§ Problem description:
Starting with the line containing "Given: Click Luca Marini's number 10 badge" and going on through the line containing "This screenshot has height=371, width=409.", return the lines of the data below exactly, and only those.

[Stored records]

· · · · · · ·

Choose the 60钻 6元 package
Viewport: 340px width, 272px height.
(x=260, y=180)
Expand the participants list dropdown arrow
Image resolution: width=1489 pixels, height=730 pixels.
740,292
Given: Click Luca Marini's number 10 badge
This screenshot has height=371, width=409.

· · · · · · ·

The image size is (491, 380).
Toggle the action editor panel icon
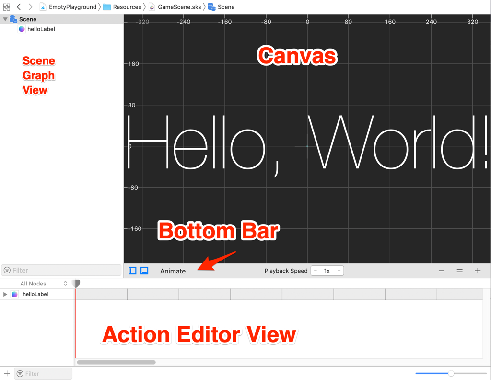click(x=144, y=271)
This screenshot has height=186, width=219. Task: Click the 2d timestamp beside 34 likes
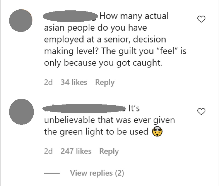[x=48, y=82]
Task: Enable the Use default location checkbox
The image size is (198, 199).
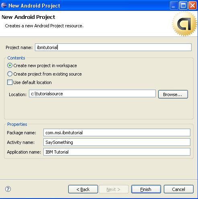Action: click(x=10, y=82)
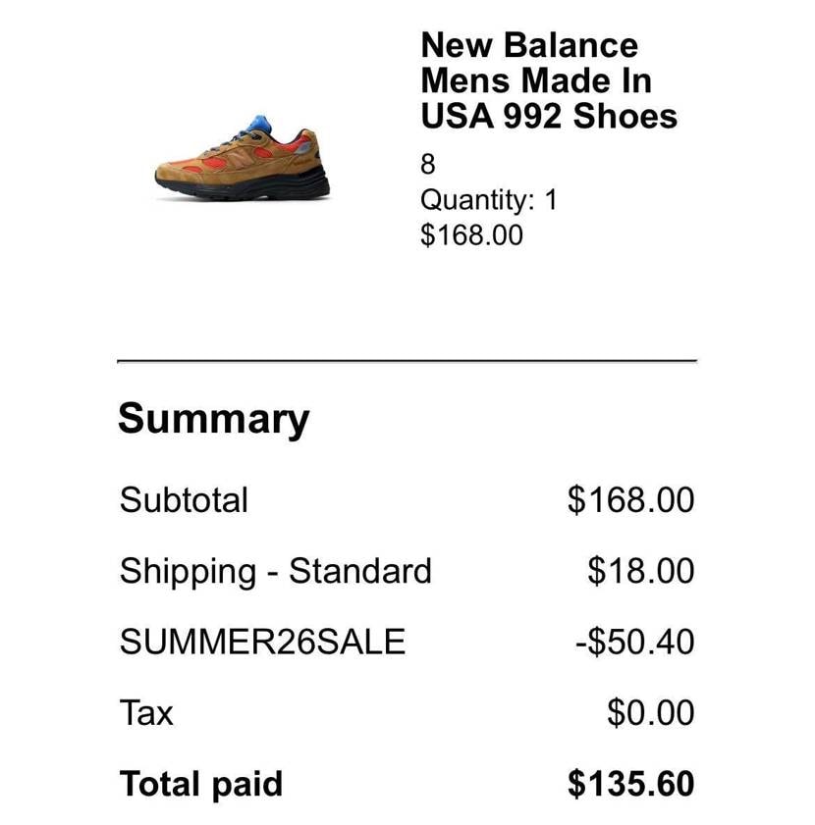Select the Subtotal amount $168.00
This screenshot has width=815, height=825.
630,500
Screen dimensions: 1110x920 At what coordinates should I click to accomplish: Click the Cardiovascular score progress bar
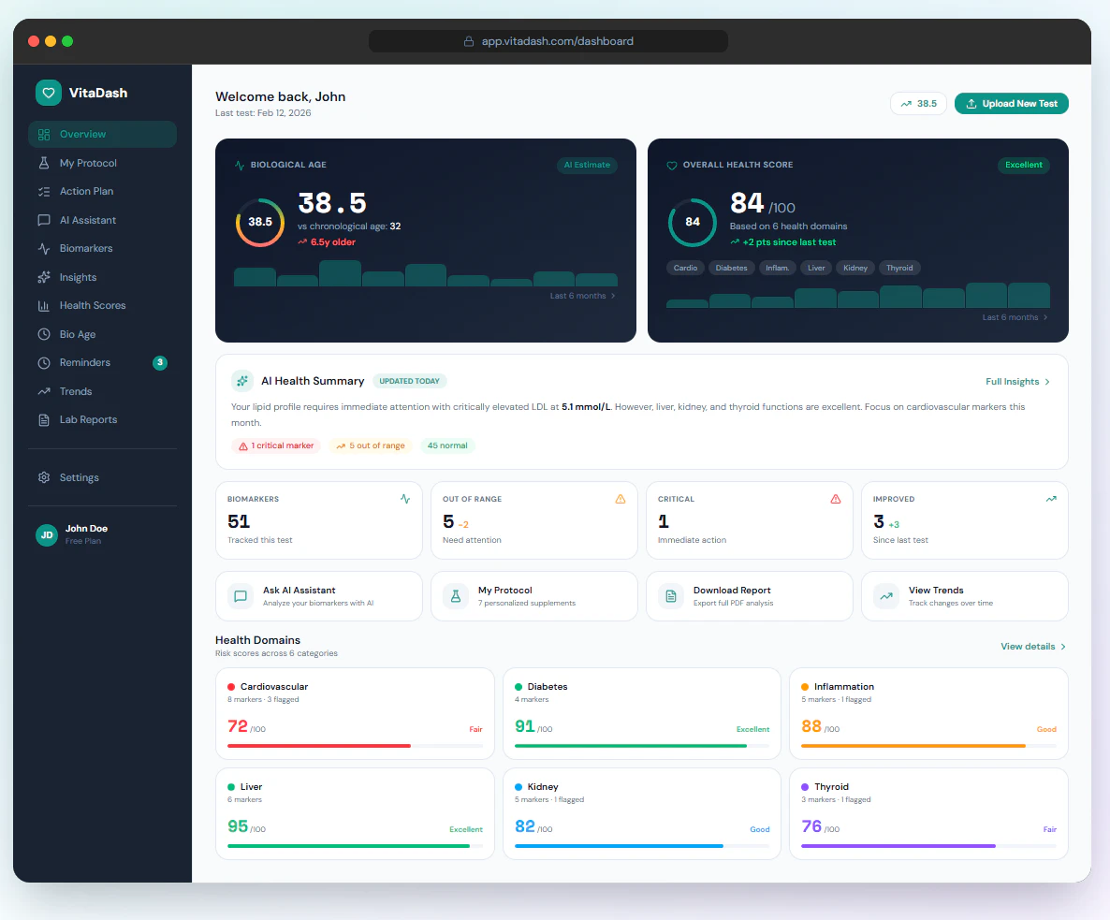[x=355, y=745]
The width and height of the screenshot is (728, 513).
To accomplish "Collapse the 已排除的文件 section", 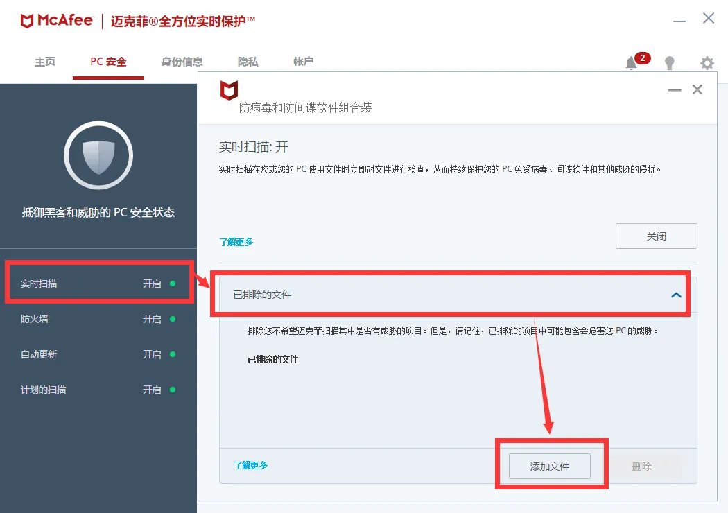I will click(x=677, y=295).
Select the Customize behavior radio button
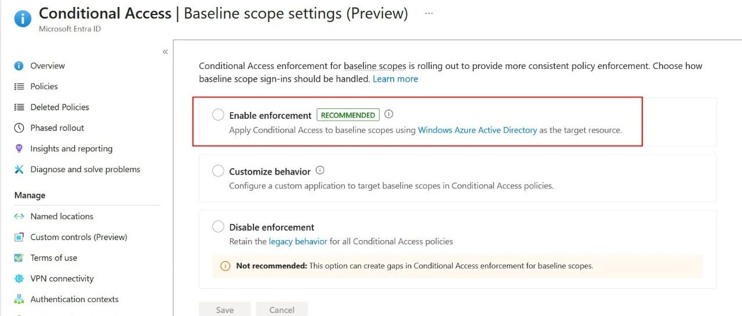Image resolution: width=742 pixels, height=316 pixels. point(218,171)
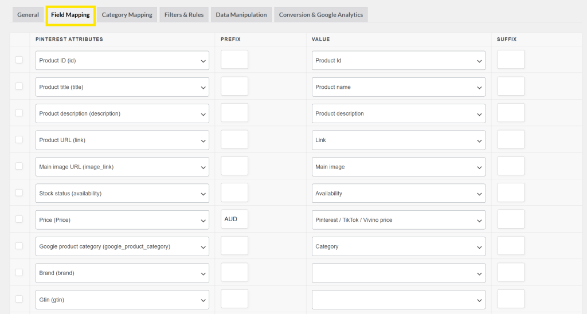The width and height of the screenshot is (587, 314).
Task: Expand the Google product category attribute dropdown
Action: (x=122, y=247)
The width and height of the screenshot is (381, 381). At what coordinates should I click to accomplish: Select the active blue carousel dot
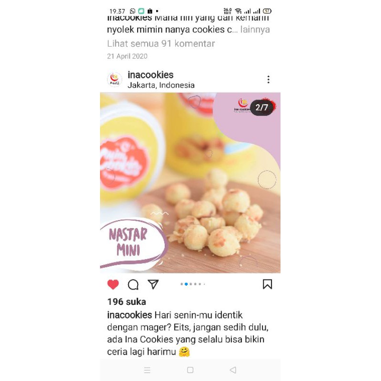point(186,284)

· · · · · · ·

§ Written solution:
Given: Click Luca Marini's number 10 badge
This screenshot has height=371, width=409.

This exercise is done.